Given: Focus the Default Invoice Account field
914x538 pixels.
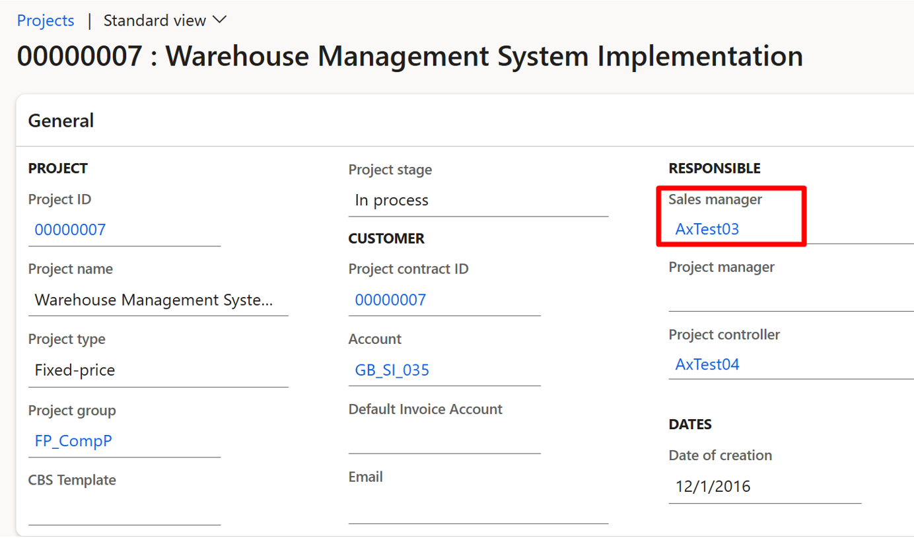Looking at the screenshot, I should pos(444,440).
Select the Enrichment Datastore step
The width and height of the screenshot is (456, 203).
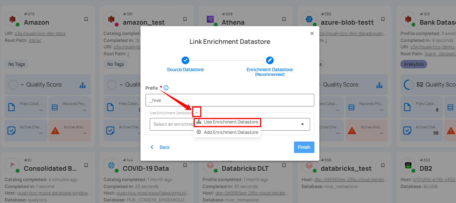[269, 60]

---

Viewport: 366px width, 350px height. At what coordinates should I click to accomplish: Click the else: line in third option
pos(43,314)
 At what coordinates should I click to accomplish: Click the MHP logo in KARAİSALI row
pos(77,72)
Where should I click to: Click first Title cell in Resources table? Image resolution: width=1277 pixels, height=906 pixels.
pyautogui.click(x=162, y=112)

**Problem requirements**
Please duplicate the material starting at the line containing "Viewport: 366px width, 350px" and ending at the line containing "pyautogui.click(x=162, y=112)", both included.

**Task response**
Viewport: 366px width, 350px height. At what coordinates should I click to accomplish: Click the else: line in third option
pos(43,314)
 At what coordinates should I click to accomplish: Click the MHP logo in KARAİSALI row
pos(77,72)
Where should I click to: Click first Title cell in Resources table? Image resolution: width=1277 pixels, height=906 pixels.
pyautogui.click(x=162, y=112)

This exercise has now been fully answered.